これはよくある相談なのですが、『将来の相続が気になるが、夫が遺言書を書いてくれない』『なかなか遺言書を書いてほしいと言い出せない』といったことがあります。
今でこそ、遺言書は相続対策として有効である、といったことがだいぶ世の中に認知されてきています。
しかし、まだまだ『縁起が悪い』『不謹慎』『うちは遺言書なんてなくても大丈夫』という考えの方も多いのが現実です。
そこで、できるだけ機嫌を損ねないように遺言書を書いてもらうための方法を考えてみましょう。
まずは自らが実践してみる
パートナーに遺言書を書いてもらうために、まずは自分の遺言書を作成してみる、というのも一つの方法です。
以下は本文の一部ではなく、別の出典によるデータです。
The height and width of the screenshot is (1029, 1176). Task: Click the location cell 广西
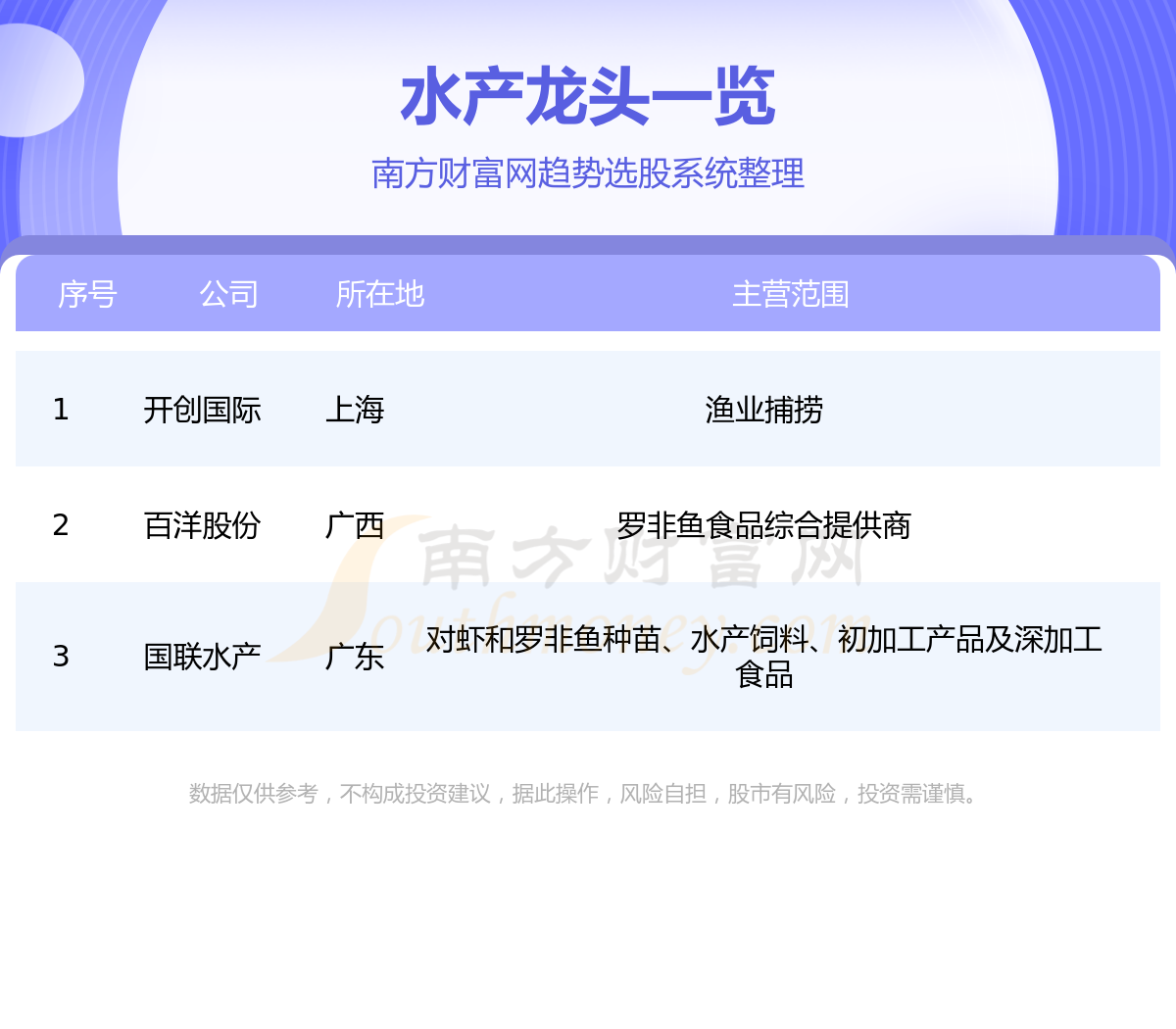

さすがに自分のパートナーが遺言書を作ったと分かれば、それにまったく無関心というわけにはいかなくなるでしょう。
ちょっと自分も遺言書を書いてみようか、と重い腰を上げてくれるかもしれません。
また、夫婦のどちらが先に亡くなるのかは分かりませんから、単にパートナーにその気になってもらうだけでなく、夫婦がそれぞれ遺言書を作ることは、将来の相続対策としても有効なことなのです。
一緒に作ろうと誘ってみる
多少なりとも相続というものに関心がありながらも、なかなか実行してくれないような場合には、自分と一緒に遺言書を作成しようと誘ってみるのも一つの手段です。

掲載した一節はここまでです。